┌─ WYKAZ WIERSZY
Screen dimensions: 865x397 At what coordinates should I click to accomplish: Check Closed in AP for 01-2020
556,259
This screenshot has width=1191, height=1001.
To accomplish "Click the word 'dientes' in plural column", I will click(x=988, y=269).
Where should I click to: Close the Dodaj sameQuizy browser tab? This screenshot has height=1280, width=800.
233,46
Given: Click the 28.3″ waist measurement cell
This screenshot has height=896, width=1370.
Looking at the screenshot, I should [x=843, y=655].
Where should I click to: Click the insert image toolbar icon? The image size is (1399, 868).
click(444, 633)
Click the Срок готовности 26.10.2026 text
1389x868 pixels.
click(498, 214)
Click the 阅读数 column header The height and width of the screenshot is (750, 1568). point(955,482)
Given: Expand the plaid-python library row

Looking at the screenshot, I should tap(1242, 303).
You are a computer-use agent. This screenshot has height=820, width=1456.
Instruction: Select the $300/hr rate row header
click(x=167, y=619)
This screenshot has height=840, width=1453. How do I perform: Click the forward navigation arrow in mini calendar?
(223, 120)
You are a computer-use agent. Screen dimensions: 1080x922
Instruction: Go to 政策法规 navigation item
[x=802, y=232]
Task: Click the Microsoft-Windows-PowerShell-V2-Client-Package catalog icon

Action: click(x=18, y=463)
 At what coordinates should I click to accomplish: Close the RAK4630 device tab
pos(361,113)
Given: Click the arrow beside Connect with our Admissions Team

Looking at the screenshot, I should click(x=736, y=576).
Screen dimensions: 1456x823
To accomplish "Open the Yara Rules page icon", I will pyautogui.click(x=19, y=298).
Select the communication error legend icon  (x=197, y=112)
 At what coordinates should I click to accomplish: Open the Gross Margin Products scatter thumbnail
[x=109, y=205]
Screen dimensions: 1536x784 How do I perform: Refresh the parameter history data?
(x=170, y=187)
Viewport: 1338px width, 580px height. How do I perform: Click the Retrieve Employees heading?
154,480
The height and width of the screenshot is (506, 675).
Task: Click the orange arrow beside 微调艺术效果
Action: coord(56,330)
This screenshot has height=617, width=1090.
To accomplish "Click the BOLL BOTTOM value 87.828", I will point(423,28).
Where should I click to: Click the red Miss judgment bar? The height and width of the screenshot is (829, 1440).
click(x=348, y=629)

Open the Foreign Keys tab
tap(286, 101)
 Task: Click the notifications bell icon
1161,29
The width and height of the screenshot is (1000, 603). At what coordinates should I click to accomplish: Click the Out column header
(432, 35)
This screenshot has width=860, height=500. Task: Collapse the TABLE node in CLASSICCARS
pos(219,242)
└─
**TREŚĆ POLECENIA**: Podaj, w ilu wierszach powyżej występuje ciąg „agent”, z uwzględnieniem wielkości liter. Odpowiedz wyłącznie liczbą.

**PRAWIDŁOWA ODPOWIEDŹ**: 2